• Aim of the exercise:
Only the lines below starting at the one that contains "Fragen zum Artikel? (173, 1271)" and ending at the one that contains "Datenschutzbestimmungen (1135, 1674)" are to be reproduced, exactly and with both ends kept.

• Supplied material:
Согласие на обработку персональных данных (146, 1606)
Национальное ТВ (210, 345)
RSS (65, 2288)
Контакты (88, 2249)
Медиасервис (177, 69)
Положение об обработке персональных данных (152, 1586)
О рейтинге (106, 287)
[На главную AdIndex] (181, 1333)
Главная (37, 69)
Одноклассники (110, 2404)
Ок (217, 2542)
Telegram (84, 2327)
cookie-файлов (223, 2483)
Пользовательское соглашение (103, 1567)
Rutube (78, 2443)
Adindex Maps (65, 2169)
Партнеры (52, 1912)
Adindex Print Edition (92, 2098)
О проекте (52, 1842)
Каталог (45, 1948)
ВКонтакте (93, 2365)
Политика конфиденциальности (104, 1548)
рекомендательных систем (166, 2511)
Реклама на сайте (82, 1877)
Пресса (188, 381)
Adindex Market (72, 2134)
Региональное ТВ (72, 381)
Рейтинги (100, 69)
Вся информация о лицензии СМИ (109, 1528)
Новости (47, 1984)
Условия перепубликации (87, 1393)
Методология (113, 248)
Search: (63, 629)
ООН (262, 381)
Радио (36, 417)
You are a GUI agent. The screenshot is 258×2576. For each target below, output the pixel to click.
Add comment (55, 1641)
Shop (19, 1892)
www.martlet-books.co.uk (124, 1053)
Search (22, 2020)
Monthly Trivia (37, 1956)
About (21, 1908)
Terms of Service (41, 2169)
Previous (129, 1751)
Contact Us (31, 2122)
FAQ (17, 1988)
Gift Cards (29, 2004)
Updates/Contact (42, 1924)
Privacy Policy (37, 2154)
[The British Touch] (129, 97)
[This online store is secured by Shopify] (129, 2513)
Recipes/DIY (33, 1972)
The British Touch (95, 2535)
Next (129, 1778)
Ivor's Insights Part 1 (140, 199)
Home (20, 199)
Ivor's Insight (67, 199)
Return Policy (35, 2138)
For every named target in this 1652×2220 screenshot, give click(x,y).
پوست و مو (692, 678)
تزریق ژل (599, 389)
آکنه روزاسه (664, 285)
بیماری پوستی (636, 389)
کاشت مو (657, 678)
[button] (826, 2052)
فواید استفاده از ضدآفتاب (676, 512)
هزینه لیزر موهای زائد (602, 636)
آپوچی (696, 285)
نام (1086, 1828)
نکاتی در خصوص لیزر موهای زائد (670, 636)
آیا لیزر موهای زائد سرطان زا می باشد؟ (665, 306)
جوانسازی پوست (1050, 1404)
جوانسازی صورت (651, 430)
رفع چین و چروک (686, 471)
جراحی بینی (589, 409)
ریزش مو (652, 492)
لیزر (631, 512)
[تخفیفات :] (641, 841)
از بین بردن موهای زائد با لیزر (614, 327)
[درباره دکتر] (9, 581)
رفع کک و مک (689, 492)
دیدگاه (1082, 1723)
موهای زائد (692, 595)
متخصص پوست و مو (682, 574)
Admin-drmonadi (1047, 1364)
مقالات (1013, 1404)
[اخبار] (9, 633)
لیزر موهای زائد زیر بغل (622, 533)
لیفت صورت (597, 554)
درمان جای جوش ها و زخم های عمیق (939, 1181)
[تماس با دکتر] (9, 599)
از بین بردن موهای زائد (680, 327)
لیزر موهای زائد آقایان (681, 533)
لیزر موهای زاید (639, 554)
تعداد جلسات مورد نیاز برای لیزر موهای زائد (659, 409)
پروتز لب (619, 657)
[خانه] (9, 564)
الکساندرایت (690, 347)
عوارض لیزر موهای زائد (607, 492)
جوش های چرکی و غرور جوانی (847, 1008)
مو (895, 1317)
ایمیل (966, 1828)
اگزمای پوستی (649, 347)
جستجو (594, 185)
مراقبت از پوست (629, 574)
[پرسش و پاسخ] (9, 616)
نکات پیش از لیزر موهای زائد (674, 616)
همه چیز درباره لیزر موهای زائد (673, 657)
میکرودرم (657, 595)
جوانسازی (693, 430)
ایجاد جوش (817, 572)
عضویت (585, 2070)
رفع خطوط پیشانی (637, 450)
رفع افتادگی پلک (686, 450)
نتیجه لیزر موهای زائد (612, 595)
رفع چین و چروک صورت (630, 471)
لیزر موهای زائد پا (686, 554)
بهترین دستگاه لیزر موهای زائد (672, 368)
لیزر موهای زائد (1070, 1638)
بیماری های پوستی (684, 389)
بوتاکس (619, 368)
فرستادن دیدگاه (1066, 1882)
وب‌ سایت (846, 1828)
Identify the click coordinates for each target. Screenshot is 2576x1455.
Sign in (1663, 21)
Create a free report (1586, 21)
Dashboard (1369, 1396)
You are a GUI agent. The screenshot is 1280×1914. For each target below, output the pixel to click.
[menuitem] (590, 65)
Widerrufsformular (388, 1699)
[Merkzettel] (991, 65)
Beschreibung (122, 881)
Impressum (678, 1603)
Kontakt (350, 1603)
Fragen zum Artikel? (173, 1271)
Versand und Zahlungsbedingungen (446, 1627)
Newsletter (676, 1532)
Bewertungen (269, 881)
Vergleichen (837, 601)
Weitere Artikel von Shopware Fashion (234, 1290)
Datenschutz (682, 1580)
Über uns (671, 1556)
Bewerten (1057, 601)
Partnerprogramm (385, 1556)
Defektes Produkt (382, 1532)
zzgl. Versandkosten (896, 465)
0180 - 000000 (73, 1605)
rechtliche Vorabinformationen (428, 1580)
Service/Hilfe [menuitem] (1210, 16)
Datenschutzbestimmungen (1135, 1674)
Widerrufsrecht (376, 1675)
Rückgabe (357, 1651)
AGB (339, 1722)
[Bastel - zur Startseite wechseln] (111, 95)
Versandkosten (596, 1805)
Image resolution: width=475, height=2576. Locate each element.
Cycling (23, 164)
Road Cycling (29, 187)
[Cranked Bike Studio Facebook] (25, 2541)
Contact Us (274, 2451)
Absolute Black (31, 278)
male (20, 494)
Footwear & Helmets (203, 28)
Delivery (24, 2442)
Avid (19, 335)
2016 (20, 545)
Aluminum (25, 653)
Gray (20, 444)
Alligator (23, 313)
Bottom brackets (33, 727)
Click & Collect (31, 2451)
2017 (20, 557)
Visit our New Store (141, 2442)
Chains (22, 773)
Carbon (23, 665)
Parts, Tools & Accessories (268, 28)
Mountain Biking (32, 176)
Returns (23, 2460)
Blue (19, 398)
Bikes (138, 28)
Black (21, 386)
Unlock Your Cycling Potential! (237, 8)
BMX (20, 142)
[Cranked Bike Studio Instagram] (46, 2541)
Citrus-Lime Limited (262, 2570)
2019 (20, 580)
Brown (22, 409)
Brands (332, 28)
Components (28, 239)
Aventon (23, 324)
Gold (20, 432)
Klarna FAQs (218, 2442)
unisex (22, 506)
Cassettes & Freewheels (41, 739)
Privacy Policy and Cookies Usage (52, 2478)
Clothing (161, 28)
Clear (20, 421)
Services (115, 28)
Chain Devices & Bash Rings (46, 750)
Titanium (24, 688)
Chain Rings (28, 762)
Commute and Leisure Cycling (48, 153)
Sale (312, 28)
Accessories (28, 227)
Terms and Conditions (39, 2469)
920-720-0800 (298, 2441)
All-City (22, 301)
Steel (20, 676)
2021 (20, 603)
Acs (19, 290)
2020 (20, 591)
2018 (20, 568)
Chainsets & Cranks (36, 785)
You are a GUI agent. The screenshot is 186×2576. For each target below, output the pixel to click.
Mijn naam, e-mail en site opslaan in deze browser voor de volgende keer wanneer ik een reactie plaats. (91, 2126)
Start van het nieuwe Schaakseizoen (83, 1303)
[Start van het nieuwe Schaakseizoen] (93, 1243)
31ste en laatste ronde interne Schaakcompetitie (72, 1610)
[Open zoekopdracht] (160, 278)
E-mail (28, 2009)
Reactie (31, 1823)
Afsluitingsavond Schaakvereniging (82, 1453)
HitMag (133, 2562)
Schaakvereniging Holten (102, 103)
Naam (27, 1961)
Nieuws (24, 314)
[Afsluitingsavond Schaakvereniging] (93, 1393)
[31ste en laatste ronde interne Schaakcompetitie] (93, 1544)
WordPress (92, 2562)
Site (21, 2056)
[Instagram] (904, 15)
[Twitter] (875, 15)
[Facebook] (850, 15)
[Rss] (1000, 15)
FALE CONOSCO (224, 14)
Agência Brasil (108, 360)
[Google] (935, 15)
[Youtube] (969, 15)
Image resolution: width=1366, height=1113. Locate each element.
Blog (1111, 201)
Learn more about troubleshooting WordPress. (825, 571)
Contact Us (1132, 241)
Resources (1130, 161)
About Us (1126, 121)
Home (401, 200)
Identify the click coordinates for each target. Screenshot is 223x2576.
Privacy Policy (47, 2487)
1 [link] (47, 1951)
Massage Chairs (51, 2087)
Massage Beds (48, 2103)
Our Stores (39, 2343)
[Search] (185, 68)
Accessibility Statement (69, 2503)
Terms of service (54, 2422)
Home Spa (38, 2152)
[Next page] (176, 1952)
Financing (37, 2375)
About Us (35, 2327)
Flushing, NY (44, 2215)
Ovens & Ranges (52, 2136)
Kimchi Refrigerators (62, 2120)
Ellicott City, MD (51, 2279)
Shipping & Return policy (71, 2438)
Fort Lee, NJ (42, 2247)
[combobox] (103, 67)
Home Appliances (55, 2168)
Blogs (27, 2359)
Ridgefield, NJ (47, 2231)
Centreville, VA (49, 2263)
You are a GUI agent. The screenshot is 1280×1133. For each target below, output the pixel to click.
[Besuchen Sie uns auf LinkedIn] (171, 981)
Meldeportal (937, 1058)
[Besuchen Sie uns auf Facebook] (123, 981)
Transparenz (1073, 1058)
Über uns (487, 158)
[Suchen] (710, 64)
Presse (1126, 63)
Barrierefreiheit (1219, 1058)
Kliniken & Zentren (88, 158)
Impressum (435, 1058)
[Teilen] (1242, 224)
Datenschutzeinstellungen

• Your response:
Fragen zum Artikel? (173, 1271)
Versand und Zahlungsbedingungen (446, 1627)
Newsletter (676, 1532)
Bewertungen (269, 881)
Vergleichen (837, 601)
Weitere Artikel von Shopware Fashion (234, 1290)
Datenschutz (682, 1580)
Über uns (671, 1556)
Bewerten (1057, 601)
Partnerprogramm (385, 1556)
Defektes Produkt (382, 1532)
zzgl. Versandkosten (896, 465)
0180 - 000000 (73, 1605)
rechtliche Vorabinformationen (428, 1580)
Service/Hilfe [menuitem] (1210, 16)
Datenschutzbestimmungen (1135, 1674)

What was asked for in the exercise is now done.